As investigações da Polícia Federal (PF) em Mato Grosso do Sul sobre um extenso esquema de venda de decisões judiciais permanecem em curso, apesar da conclusão de um dos inquéritos relacionados à Operação Ultima Ratio. O relatório final, assinado pelo delegado Marcos André Araújo Damato em 20 de março deste ano, refere-se ao inquérito de número 1.483, mas outro inquérito, o de número 1.595, que investiga desdobramentos do esquema, ainda está ativo.
O delegado Damato, que atua na Delegacia Especializada de Combate à Corrupção e Crimes Financeiros (Deccor) da Superintendência da Polícia Federal, informou que as investigações continuam devido ao compartilhamento de informações entre os dois inquéritos. O relatório final do inquérito 1.483 considera que a materialidade e a autoria dos crimes foram comprovadas, permitindo a propositura de ação penal pelo Ministério Público Federal (MPF), enquanto as apurações do inquérito 1.595 seguem adiante.
O inquérito 1.595 tem como alvo desembargadores envolvidos no esquema, além de advogados e outros participantes que facilitaram a corrupção. Alguns indivíduos que não foram indiciados no inquérito 1.483 demonstraram alívio, mas podem não estar cientes de que as investigações ainda estão em andamento. A advogada Camila Cavalcanti Bastos, filha do desembargador Alexandre Aguiar Bastos, expressou sua frustração ao afirmar que sua vida foi drasticamente afetada e sua reputação manchada ao longo de 18 meses.
O relatório final do inquérito 1.483 resultou em indiciamentos significativos. Entre os indiciados estão os desembargadores Divoncir Schreiner Maran Junior e Marcos José de Brito Rodrigues, ambos acusados de corrupção passiva. O juiz de 1ª instância Paulo Afonso de Oliveira também foi incluído nas acusações, assim como diversos advogados, incluindo Renata Gonçalves Pimentel e Rodrigo Gonçalves Pimentel, que estão entre os principais alvos da operação.

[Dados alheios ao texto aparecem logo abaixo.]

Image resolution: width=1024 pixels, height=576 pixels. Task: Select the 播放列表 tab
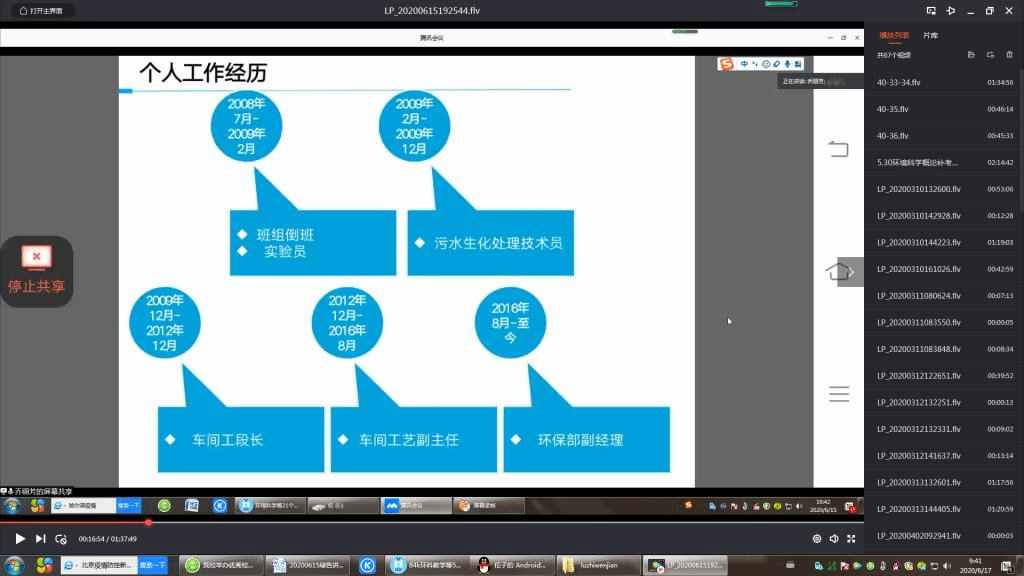893,35
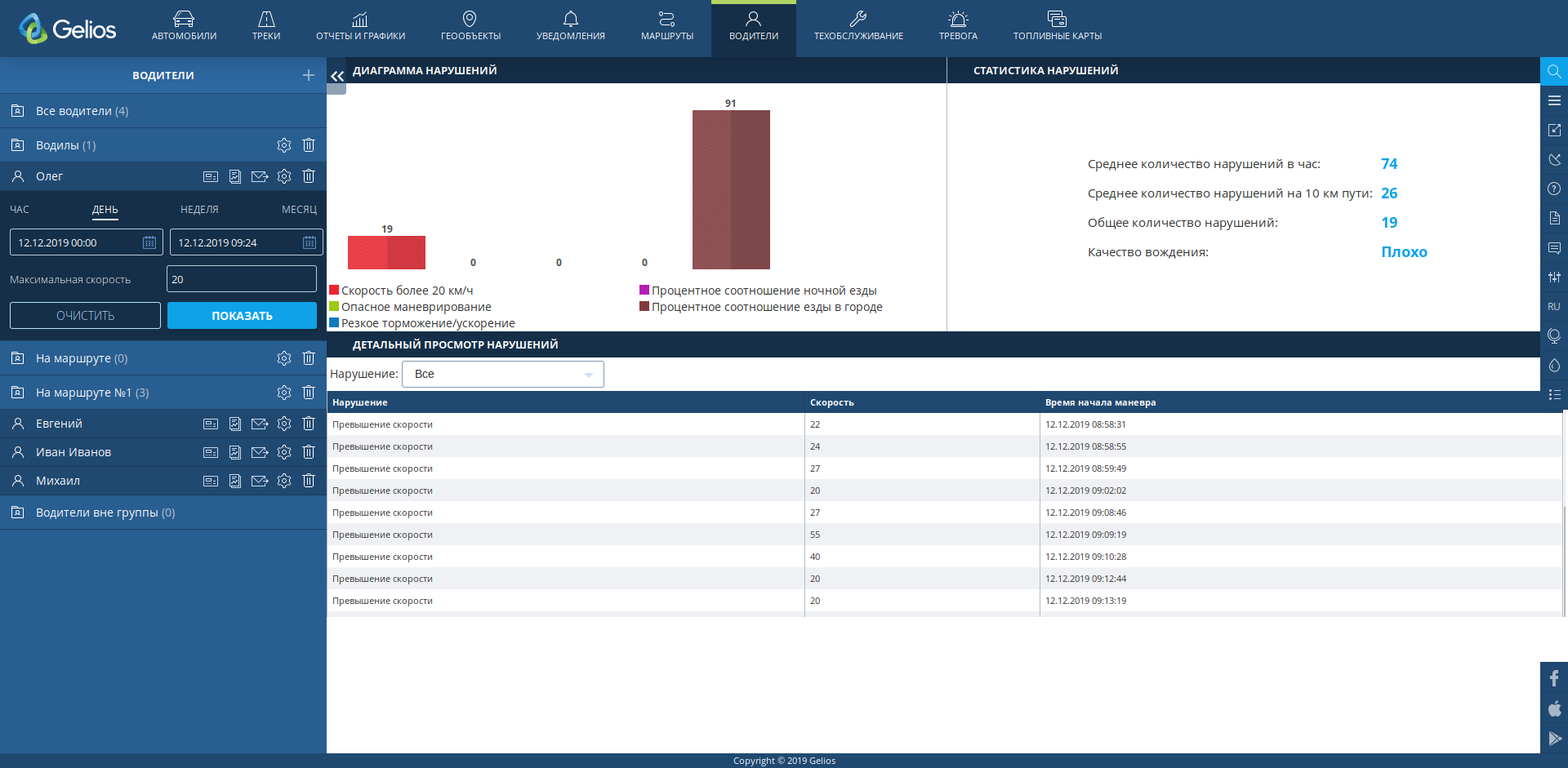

Outros indiciados incluem Danillo Moya Jeronymo, ex-servidor do Tribunal de Justiça de Mato Grosso do Sul, e empresários como Diego Moya Jeronymo e Everton Barcellos de Souza. A lista de indiciados é extensa e abrange uma variedade de indivíduos, destacando a profundidade do esquema de corrupção que a Operação Ultima Ratio visa desmantelar. O inquérito 1.595, por sua vez, continua a investigar novas evidências e possíveis conexões entre os envolvidos no caso.